The ratio between the number of patients in the national medication reimbursement rights register and in the regional EHRs has been very stable during the observed time period (Table 1). However, in some municipalities, the ratio has decreased from the year 2012. This could be partly explained by the improved recording of diagnoses for health care visits in the regional patient register.

Conclusions

Previous studies have shown that it is possible to observe the area-level differences or differences by service provider in processes and quality of care by comparing data from EHRs.9-12 Data are especially useful when explanatory factors other than health care processes (such as demographic determinants) can be taken into account. Further, the possibility to indicate the changes in processes using health record data from different years is valuable.

In this study, quite significant differences were found in the age-adjusted prevalence of T2D between the municipalities in 2012, most likely due to differences in the detection of T2D. These differences considerably diminished from 2012 to 2017, indicating the improvement in the processes resulting from the quality improvement activities which were performed inside the regional network of professionals treating patients with diabetes.

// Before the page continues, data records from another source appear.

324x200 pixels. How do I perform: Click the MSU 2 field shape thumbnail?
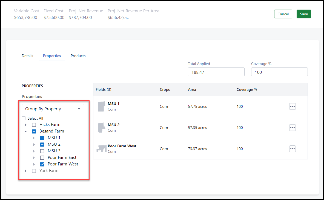101,128
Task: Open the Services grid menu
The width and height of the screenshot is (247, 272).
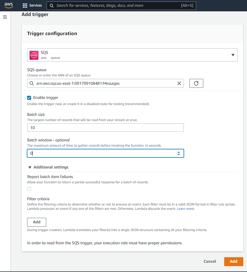Action: [x=25, y=6]
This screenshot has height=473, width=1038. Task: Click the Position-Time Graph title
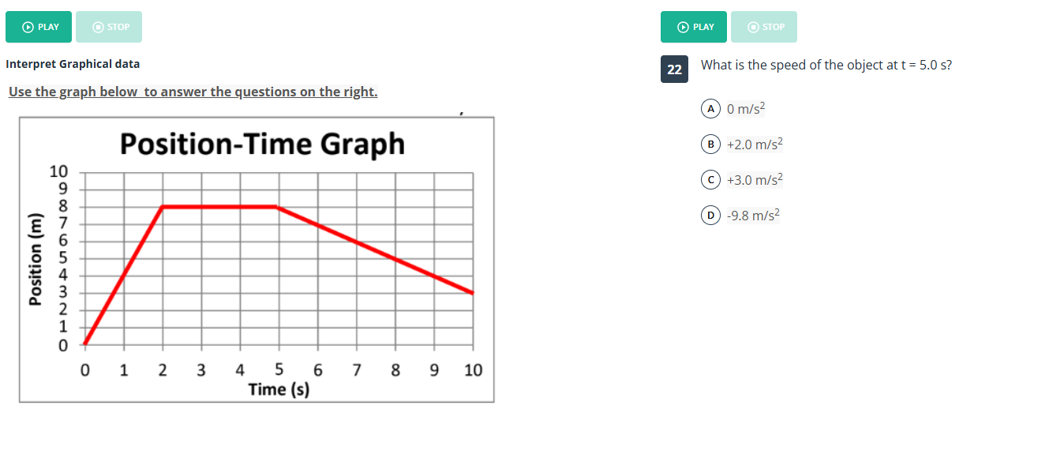(262, 145)
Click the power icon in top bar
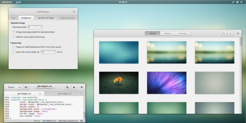This screenshot has width=246, height=123. [241, 2]
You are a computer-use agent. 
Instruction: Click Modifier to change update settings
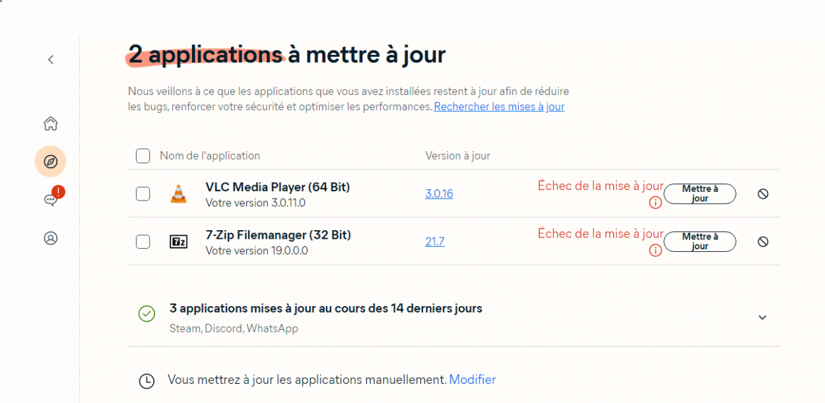coord(472,379)
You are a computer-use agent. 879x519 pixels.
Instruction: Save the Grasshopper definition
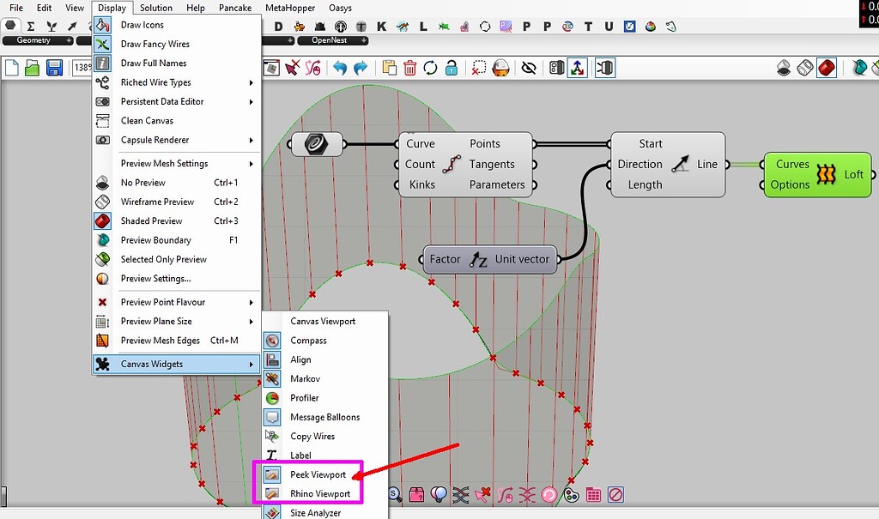click(x=55, y=67)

Increasing age is a significant risk factor for T2D. Also, lower socioeconomic status is associated with the higher risk of T2D13-15 and with worse treatment outcomes.16 Apart from age, the population characteristics in this rather remote area are reasonably similar. However, socioeconomic differences could partly explain the lower prevalence of T2D in 2 central municipalities with a younger and more highly educated population.16

The disparities in recording practices could be one reason for the observed differences in the prevalence of T2D between municipalities in the year 2012. However, the data comparisons showed that between the years, the number of patients was very similar in most of the municipalities, both in the EHRs and in the medication reimbursement rights register, and therefore, the differences are not concluded to only be caused by disparities in recording practices. The smaller number of diabetes cases in the medication reimbursement rights register is partly explained by the delay in applying for and granting a special reimbursement right and by the proportion of patients with dietary treatment only. This study shows that the EHRs do not underestimate the number of people with diabetes.

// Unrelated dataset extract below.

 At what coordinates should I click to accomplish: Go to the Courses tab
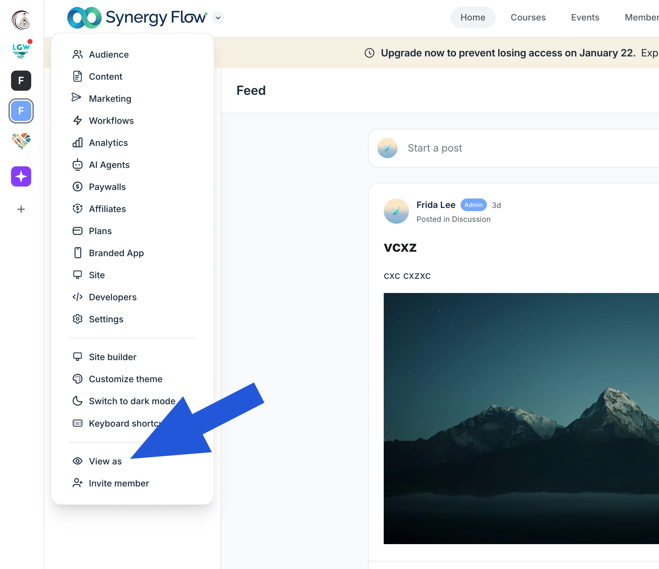pyautogui.click(x=528, y=17)
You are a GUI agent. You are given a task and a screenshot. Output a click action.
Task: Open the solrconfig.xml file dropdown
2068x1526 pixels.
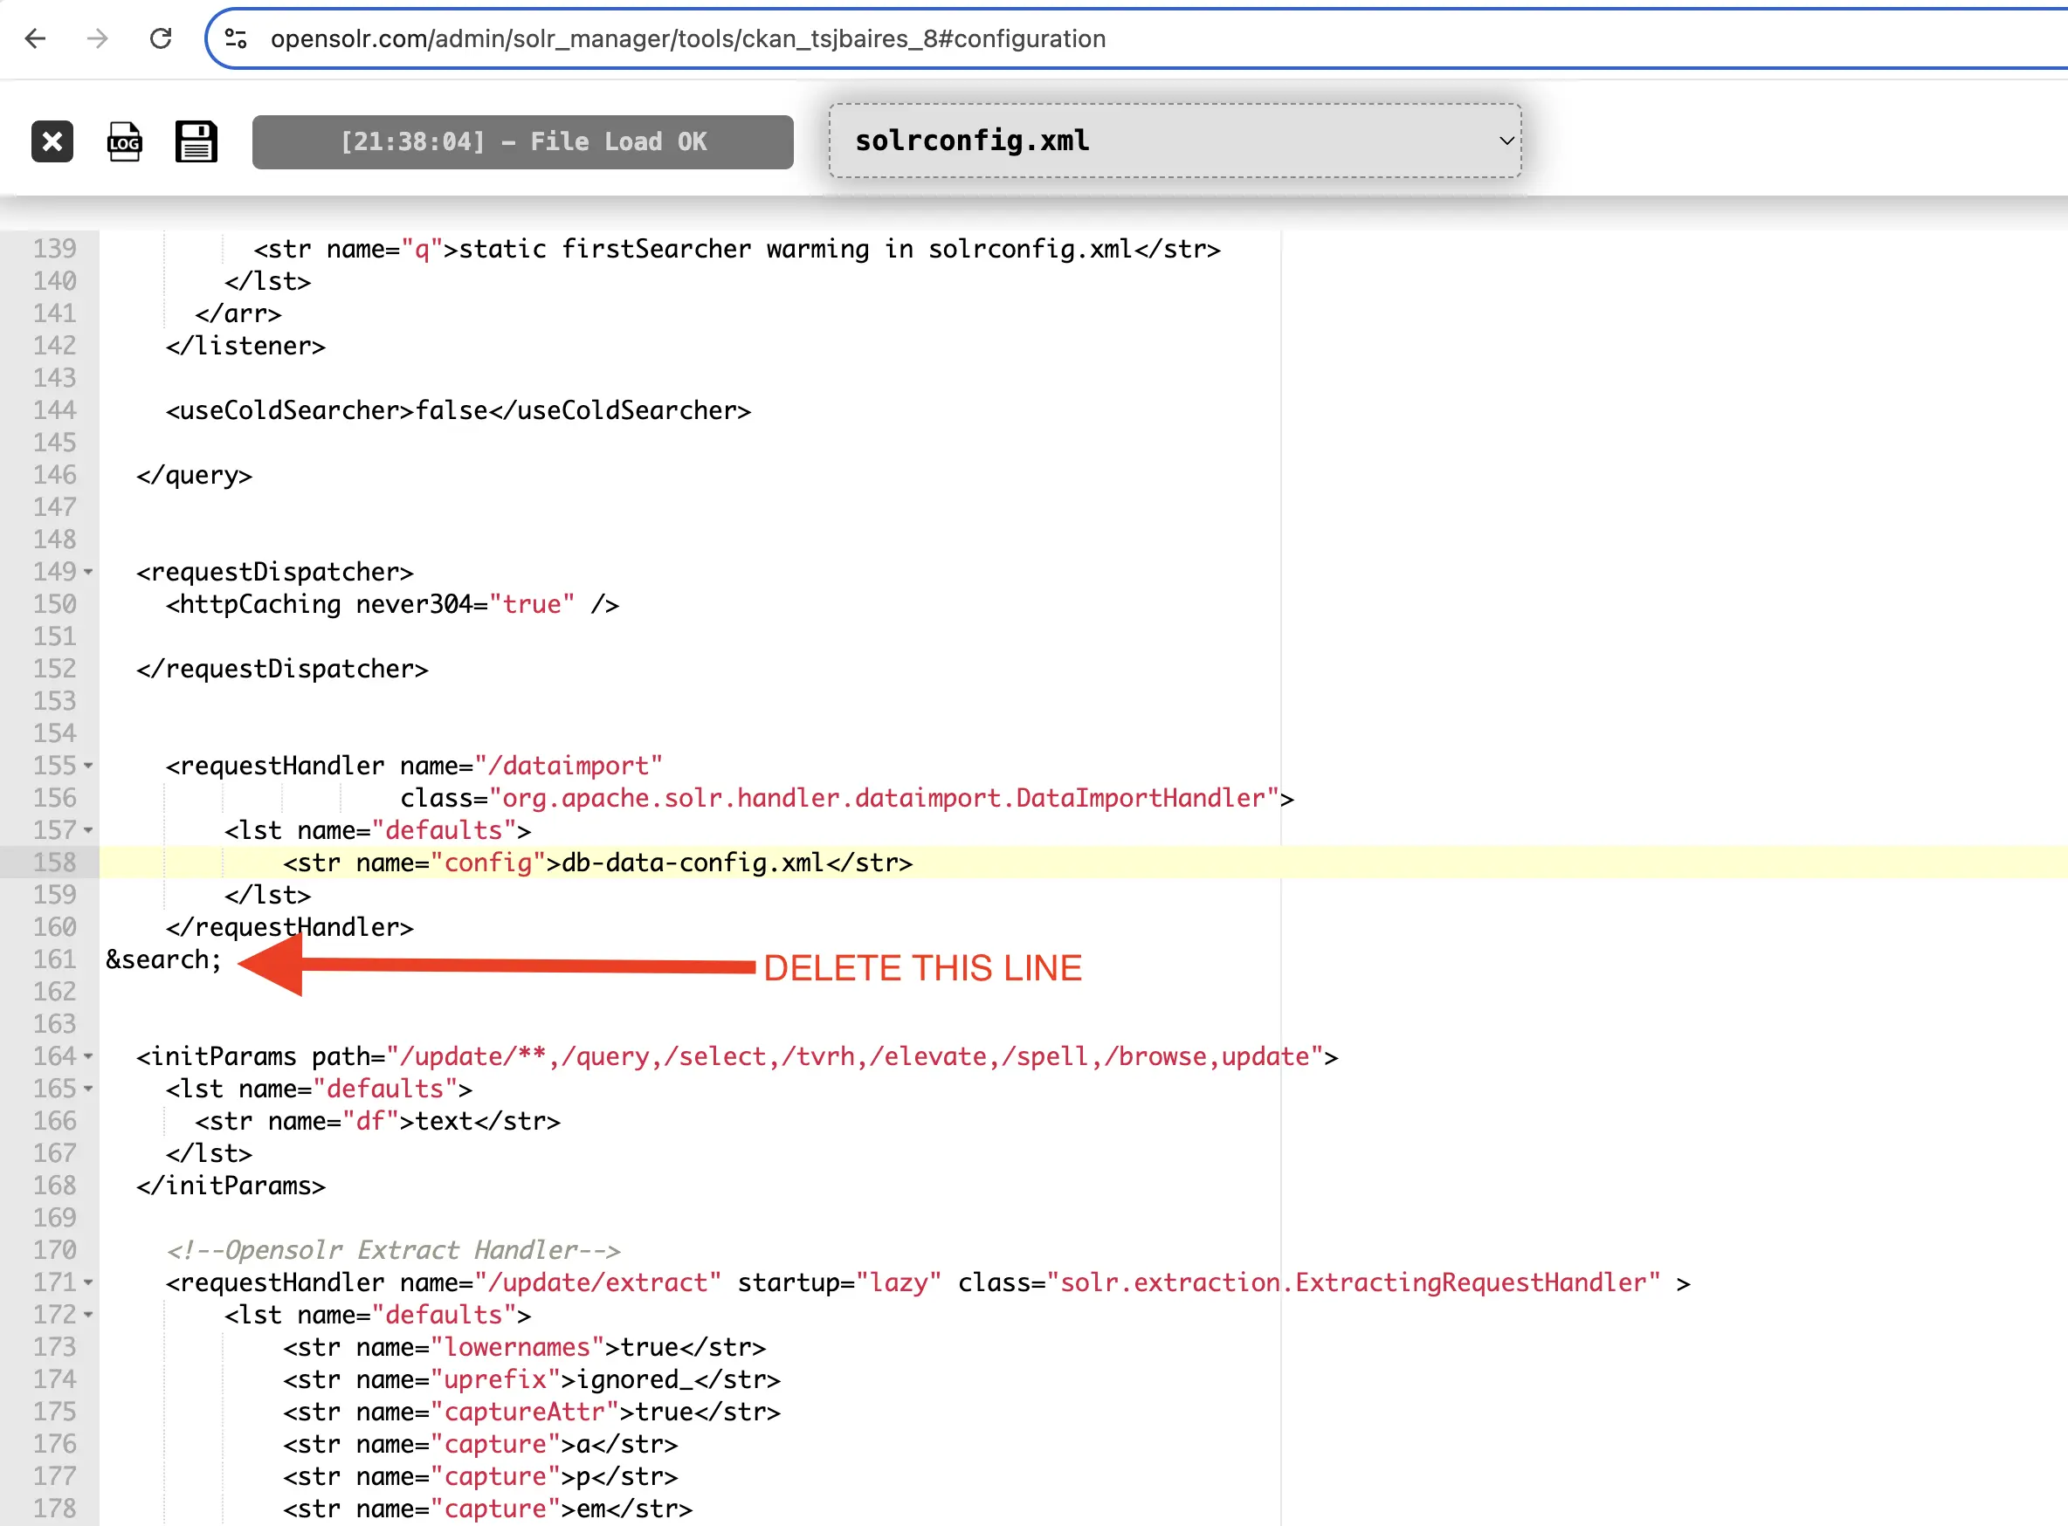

This study confirms that the EHRs are a valuable data source for knowledge-based management and quality improvement. There were real differences in the identification of T2D between the municipalities of North Karelia in 2012, but after visualizing these differences and providing information for the service system and professionals, the detection of T2D improved and the regional differences decreased. The information received from the EHRs needs to be transferred to the field and scaled up to real actions in order to achieve improvements in the processes currently in force. The findings from EHRs in North Karelia have been discussed with the professionals in order to raise awareness of the differences in processes, to find explanations, and to adopt best practices and harmonize them regionally.

Author Biographies

Katja Wikström, PhD, is a research coordinator at the Institute of Public Health and Clinical Nutrition, University of Eastern Finland, and a senior researcher in the Department of Public Health Solutions, National Institute for Health and Welfare.

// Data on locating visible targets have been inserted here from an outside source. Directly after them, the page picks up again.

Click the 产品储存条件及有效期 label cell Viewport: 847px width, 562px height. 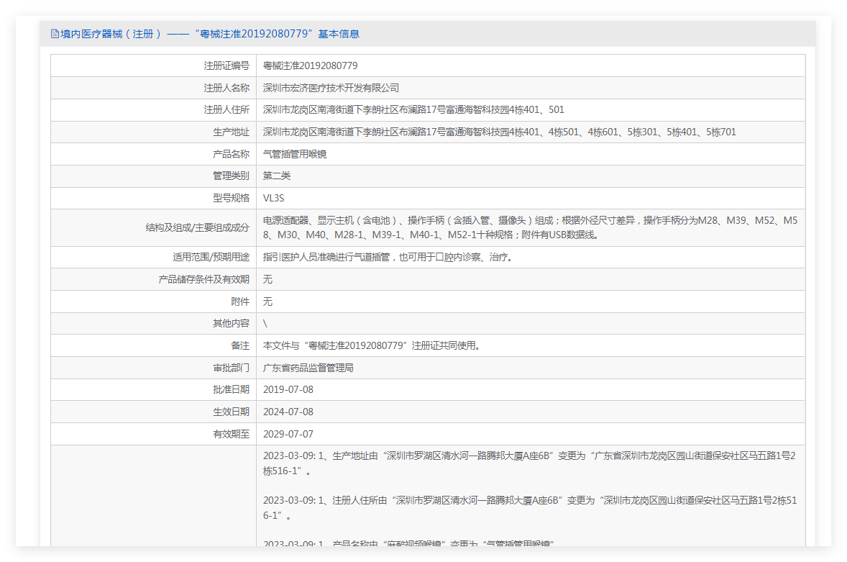pyautogui.click(x=153, y=279)
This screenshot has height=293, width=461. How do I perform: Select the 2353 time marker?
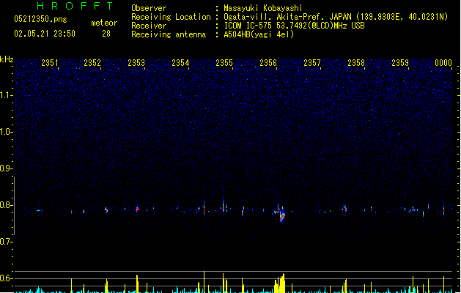coord(136,63)
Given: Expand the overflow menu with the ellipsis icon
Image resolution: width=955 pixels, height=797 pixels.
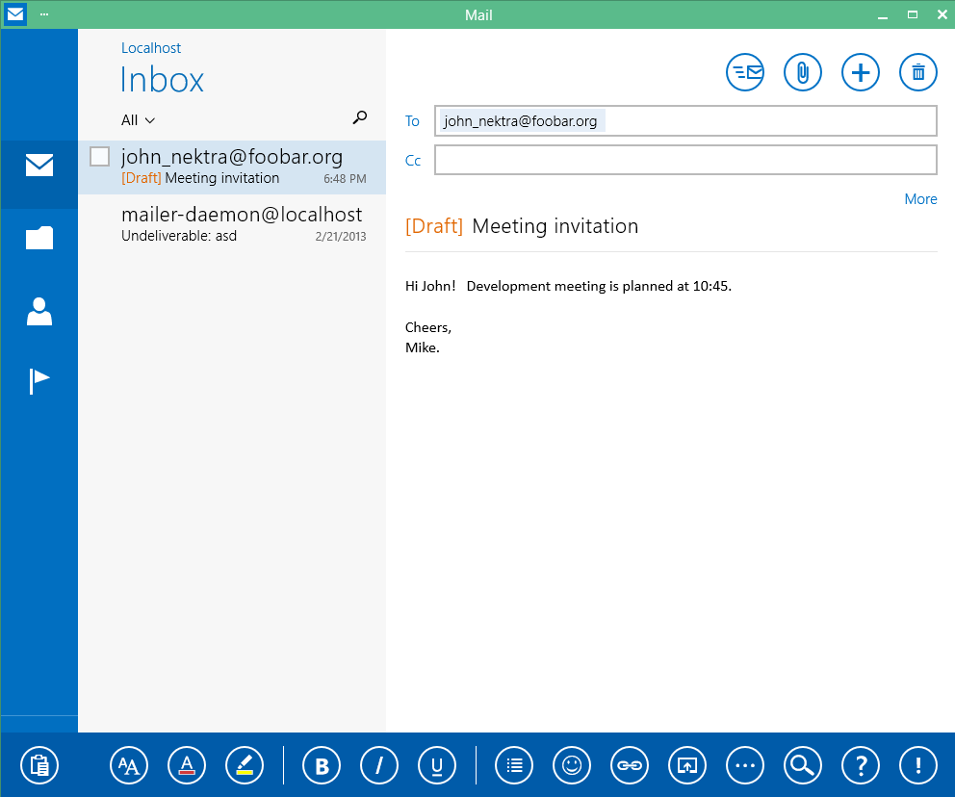Looking at the screenshot, I should [744, 765].
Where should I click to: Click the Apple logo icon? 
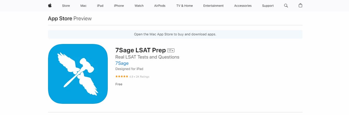(x=50, y=5)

Maija Toivakka, MSc, is a PhD student in the Department of Geographical and Historical Studies, University of Eastern Finland.

Päivi Rautiainen, MD, PhD, adjunct professor, is an endocrinologist and chief physician in the Joint Municipal Authority for North Karelia Social and Health Services (Siun sote) in Joensuu, Finland.

Hilkka Tirkkonen, MD, is a diabetologist and chief physician in the Joint Municipal Authority for North Karelia Social and Health Services (Siun sote) in Joensuu, Finland.

Teppo Repo, MSc, is a PhD student in the Department of Geographical and Historical Studies, University of Eastern Finland.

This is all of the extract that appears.